The implication for any CEO of a large industrial or services company is that the right partner for the AI cycle is not the vendor with the most polished slide on AI strategy. It is the team that will send people into the buildings, sit beside the operators for months, throw away the parts of the process that do not survive contact with the new tools, and build what should be there instead. The contract should pay for outcomes, not seats. The team should have an explicit mandate to ignore current practice. And the relationship should be measured in years, not quarters, because reinvention at this scale is not a procurement event.

This is the part of the industry that is quietly being built right now, mostly out of sight of the analyst community, and it is where most of the durable value from this cycle will end up.

The Test

Whenever I am in a meeting and someone presents an AI initiative, I run a single test in my head.
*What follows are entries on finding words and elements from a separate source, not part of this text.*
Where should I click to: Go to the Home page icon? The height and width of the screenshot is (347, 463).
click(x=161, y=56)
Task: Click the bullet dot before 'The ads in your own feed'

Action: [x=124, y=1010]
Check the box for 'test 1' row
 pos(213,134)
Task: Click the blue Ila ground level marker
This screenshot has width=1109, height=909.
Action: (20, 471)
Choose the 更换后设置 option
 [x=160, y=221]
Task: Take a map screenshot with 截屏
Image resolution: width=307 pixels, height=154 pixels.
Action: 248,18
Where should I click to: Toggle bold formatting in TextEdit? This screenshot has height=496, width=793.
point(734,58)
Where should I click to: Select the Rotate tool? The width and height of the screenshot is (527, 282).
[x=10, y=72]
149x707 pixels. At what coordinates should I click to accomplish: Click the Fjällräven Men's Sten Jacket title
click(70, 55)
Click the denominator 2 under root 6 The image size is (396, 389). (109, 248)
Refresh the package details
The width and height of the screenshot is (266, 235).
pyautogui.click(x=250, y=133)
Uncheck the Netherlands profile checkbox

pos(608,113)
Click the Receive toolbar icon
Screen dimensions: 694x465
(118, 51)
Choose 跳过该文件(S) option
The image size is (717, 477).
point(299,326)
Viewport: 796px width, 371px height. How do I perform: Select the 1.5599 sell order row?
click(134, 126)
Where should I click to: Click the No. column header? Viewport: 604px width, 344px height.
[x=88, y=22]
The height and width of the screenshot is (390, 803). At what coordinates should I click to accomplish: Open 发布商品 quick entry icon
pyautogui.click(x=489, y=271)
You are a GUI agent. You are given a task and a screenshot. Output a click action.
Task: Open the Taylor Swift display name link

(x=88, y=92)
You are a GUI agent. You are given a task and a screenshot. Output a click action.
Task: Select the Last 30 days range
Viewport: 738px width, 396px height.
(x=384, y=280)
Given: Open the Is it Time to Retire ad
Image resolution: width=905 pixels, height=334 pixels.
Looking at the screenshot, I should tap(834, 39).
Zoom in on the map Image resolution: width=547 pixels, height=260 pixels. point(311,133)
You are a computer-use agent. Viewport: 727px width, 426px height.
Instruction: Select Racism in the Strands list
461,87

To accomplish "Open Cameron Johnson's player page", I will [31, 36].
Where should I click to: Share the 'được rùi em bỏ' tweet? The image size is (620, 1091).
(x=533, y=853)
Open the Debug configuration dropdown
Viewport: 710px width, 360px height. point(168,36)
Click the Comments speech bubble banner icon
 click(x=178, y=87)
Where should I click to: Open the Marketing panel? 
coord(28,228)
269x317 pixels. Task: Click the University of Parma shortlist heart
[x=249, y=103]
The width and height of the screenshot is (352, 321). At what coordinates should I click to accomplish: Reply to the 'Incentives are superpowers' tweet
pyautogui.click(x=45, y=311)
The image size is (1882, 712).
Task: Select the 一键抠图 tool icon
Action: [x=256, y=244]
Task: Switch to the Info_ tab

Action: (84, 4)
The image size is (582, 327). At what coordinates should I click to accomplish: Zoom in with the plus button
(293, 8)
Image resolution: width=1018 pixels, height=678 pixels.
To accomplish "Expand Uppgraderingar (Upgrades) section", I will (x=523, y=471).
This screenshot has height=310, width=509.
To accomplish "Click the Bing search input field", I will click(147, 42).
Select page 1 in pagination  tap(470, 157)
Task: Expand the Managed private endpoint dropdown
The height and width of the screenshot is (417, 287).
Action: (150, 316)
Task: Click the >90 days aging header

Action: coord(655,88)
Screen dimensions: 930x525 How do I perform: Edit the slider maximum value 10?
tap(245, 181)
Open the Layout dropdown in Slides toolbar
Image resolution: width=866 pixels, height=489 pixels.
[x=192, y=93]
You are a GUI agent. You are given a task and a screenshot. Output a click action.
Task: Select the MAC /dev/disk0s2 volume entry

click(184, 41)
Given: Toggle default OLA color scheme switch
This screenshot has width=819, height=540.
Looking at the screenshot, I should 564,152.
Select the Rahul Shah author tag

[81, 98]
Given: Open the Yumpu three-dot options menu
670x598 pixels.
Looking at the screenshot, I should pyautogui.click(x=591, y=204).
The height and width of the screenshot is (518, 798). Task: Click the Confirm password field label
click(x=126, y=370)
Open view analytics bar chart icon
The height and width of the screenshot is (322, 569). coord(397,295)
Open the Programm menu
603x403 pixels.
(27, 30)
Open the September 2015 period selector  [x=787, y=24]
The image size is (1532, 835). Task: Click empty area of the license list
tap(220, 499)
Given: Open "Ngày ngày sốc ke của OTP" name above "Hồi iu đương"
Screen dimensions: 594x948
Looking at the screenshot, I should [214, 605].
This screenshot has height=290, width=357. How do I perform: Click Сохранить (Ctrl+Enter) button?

I ask whether the project, if it succeeded completely, would meaningfully change who has which job, which decisions are made by whom, and what the output of the team actually looks like. If the answer is no — if the org chart, the decision rights, and the deliverables would all look the same, only a bit faster — then I am looking at chocolate on broccoli. The project may be useful. It will not be transformative. It will not show up in the P&L two years from now in a way anyone can point to.

If the answer is yes — if the success of the project would force a redesign of the team, the process, or the product — then I lean in. That is the project that is reaching for a different architecture rather than dressing up the existing one.

This is not a guarantee of success. Most of the projects that pass the test still fail. But none of the projects that fail the test ever produce the gains people hope for, and a lot of capital is currently being spent learning that lesson the slow way.

Closing

I think about this expression often, and I have come to like the image more than the joke. Broccoli is a perfectly good vegetable. Chocolate is a perfectly good dessert. The mistake is the combination, and the mistake is born of an entirely human refusal to admit that the new thing requires us to throw away the old thing rather than improve it.

The companies that will win this cycle are the ones that look at their own broccoli with affection, and then have the discipline to set it aside.